======== SOURCE DATA
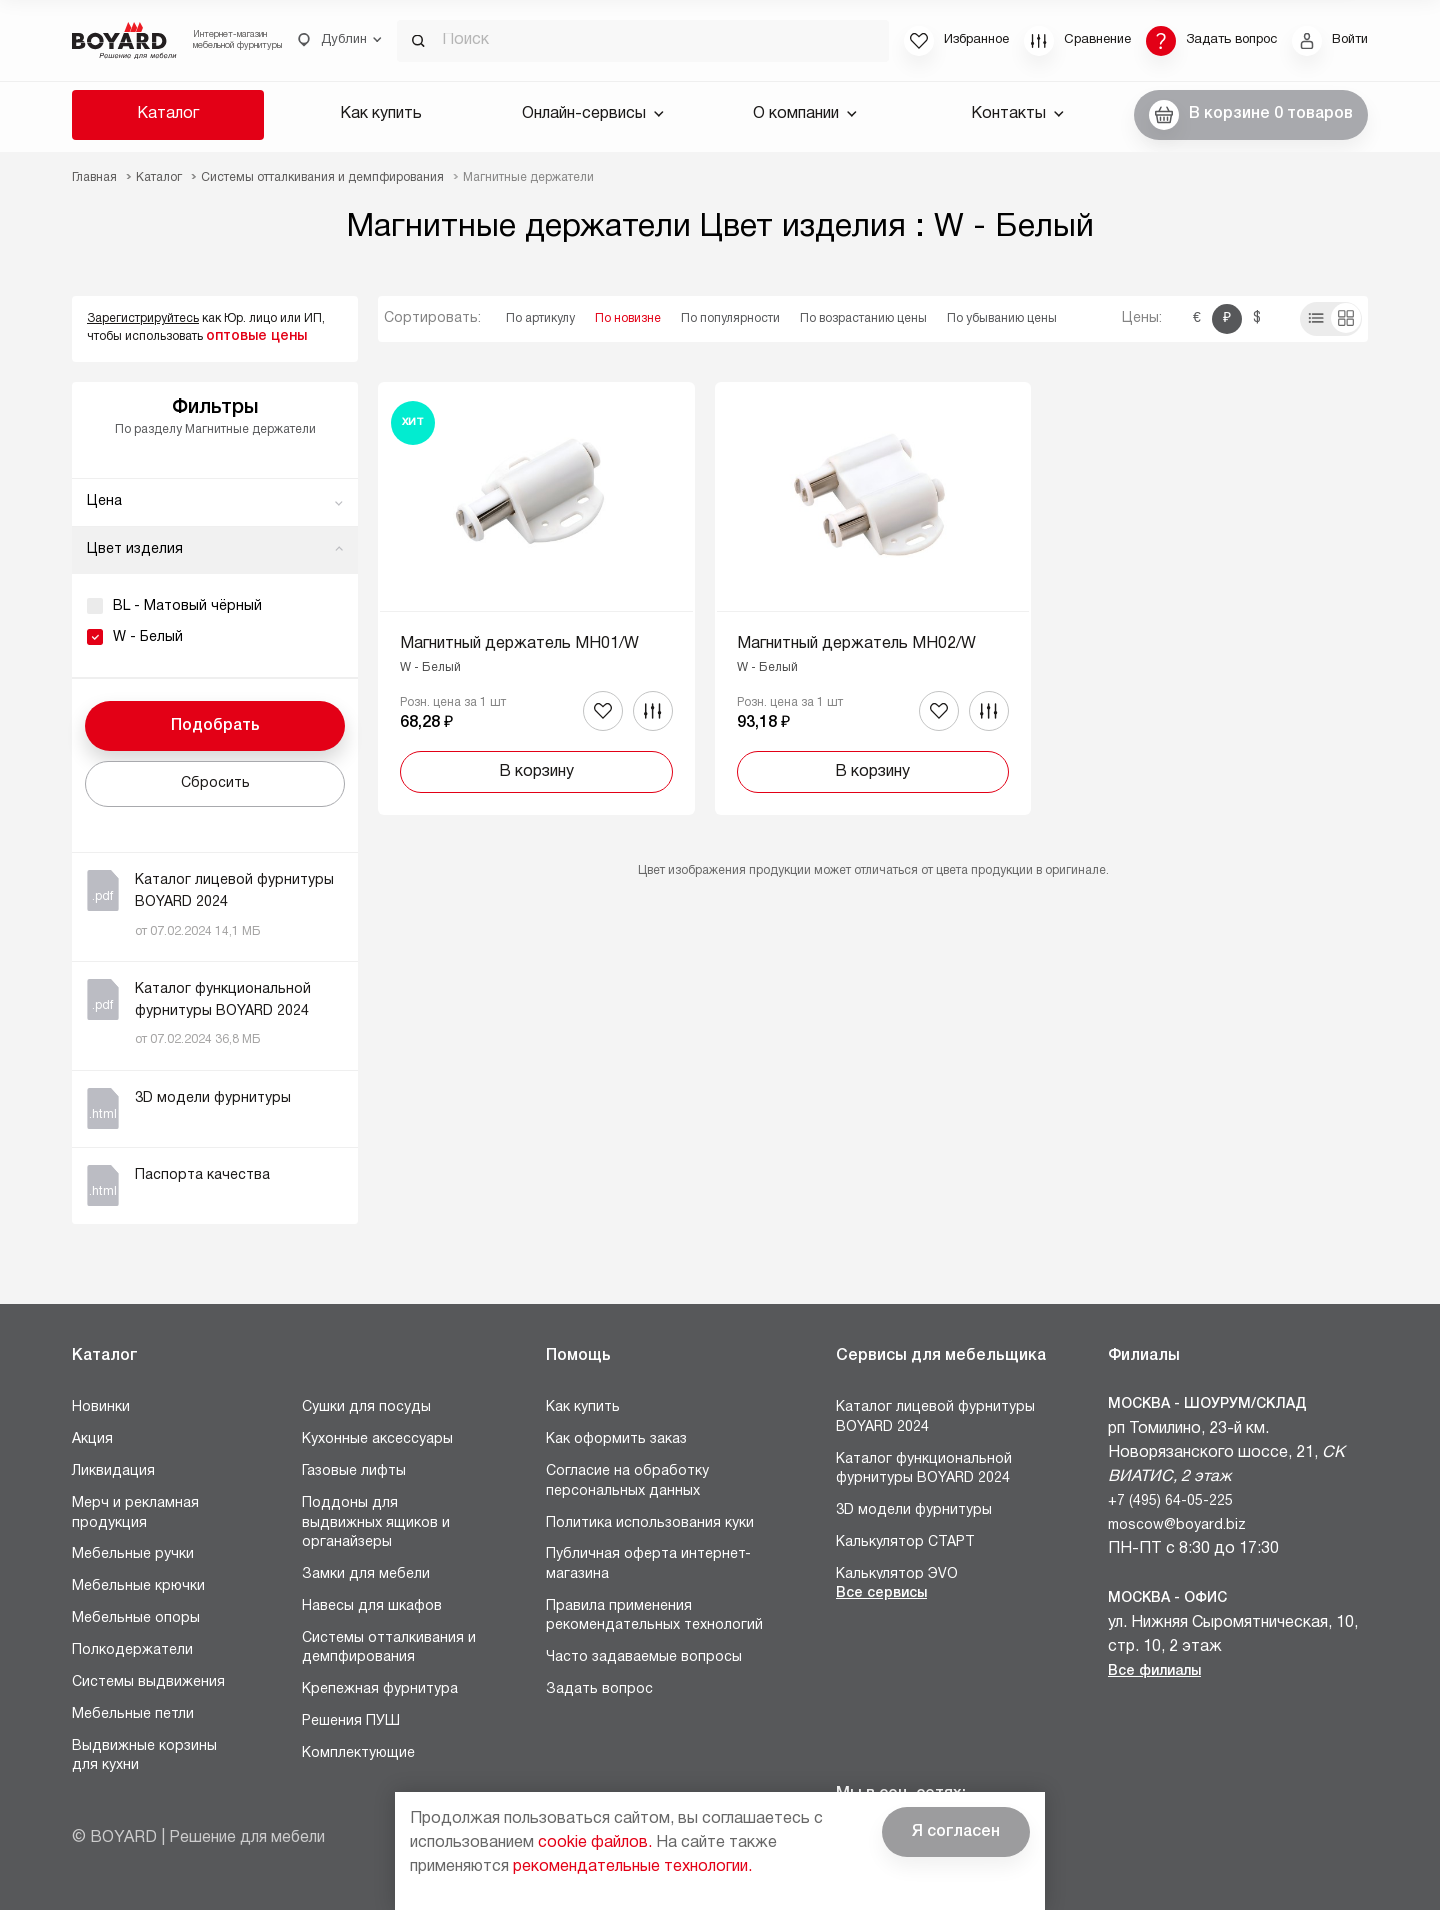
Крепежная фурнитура (380, 1689)
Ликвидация (113, 1471)
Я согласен (956, 1832)
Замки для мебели (366, 1574)
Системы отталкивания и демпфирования (389, 1648)
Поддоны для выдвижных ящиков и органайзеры (376, 1523)
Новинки (101, 1407)
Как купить (381, 114)
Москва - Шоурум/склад (1207, 1404)
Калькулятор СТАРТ (905, 1542)
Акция (92, 1439)
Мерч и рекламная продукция (135, 1513)
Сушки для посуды (366, 1407)
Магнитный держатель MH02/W (856, 644)
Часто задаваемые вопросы (644, 1657)
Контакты (1017, 114)
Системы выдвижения (148, 1682)
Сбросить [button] (215, 783)
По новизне (628, 318)
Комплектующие (358, 1753)
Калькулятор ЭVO (897, 1574)
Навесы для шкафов (372, 1606)
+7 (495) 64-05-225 (1170, 1501)
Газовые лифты (354, 1471)
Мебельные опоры (136, 1618)
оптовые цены (256, 336)
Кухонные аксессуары (377, 1439)
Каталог (168, 114)
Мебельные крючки (138, 1586)
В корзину (536, 772)
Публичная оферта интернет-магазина (648, 1564)
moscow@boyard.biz (1177, 1525)
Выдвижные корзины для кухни (144, 1756)
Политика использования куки (650, 1523)
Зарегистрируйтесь (143, 318)
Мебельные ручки (133, 1554)
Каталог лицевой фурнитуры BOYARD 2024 (935, 1417)
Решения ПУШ (351, 1721)
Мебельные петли (133, 1714)
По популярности (730, 318)
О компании (805, 114)
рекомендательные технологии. (632, 1867)
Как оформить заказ (616, 1439)
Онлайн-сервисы (593, 114)
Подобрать (215, 726)
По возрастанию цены (863, 318)
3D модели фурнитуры (914, 1510)
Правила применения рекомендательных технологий (654, 1616)
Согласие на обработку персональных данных (627, 1481)
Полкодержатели (132, 1650)
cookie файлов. (595, 1843)
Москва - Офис (1167, 1598)
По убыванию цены (1002, 318)
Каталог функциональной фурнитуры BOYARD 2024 (924, 1469)
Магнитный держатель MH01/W (519, 644)
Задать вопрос (599, 1689)
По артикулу (540, 318)
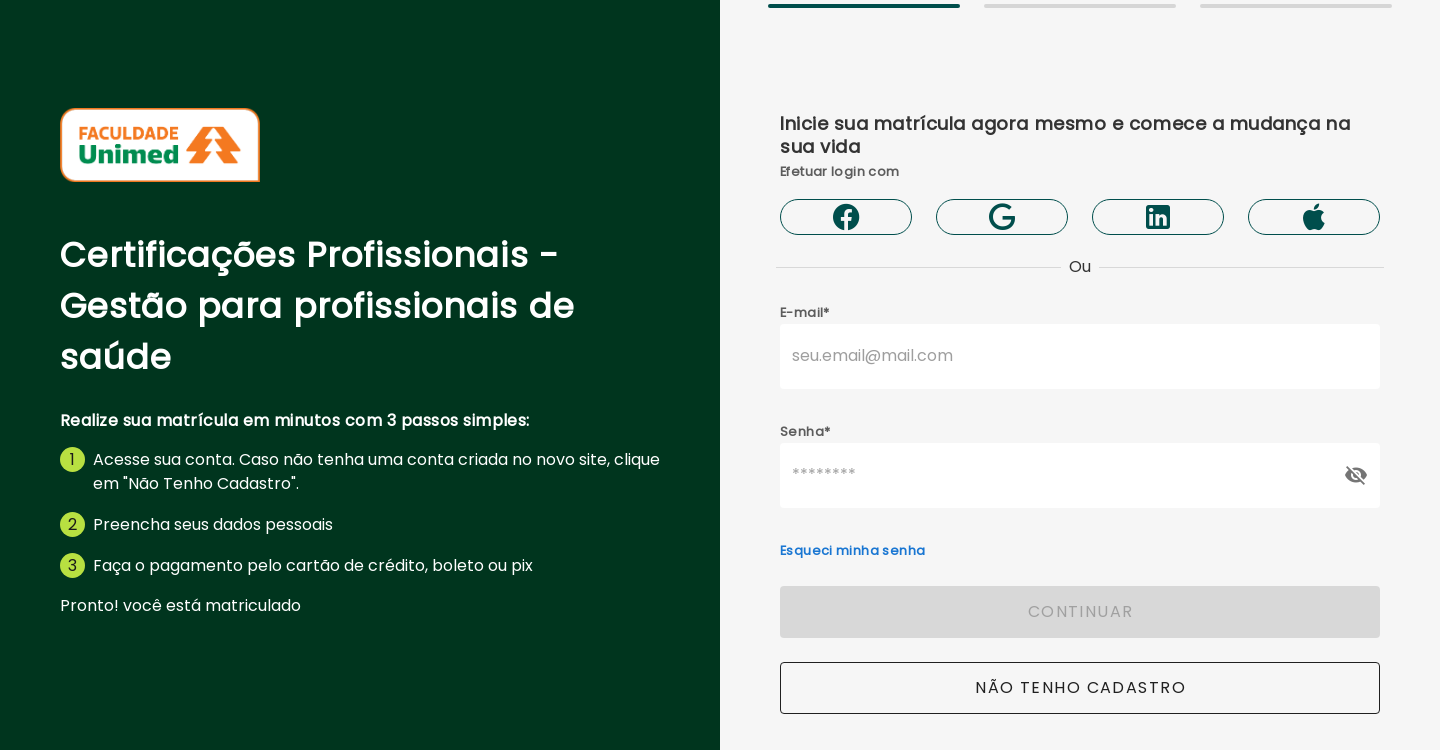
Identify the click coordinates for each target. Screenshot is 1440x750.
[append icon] (1356, 475)
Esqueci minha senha (852, 550)
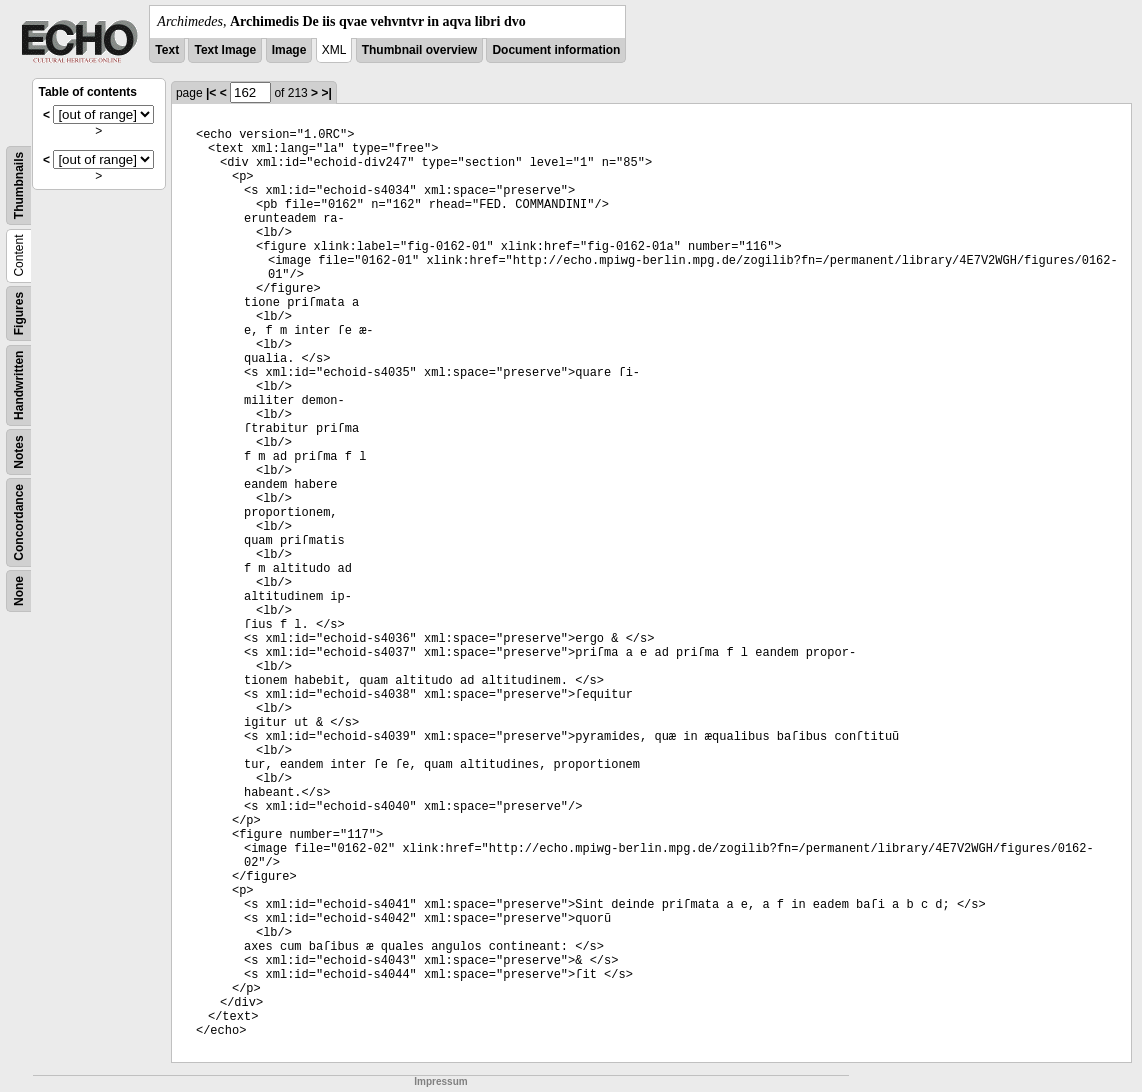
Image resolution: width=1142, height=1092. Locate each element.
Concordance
================
Collect every line above that contains the string "фурнитуры", treating uppercase and lowercase as different.

Каталог лицевой фурнитуры BOYARD 2024 (935, 1417)
3D модели фурнитуры (914, 1510)
Каталог функциональной фурнитуры BOYARD 2024 (924, 1469)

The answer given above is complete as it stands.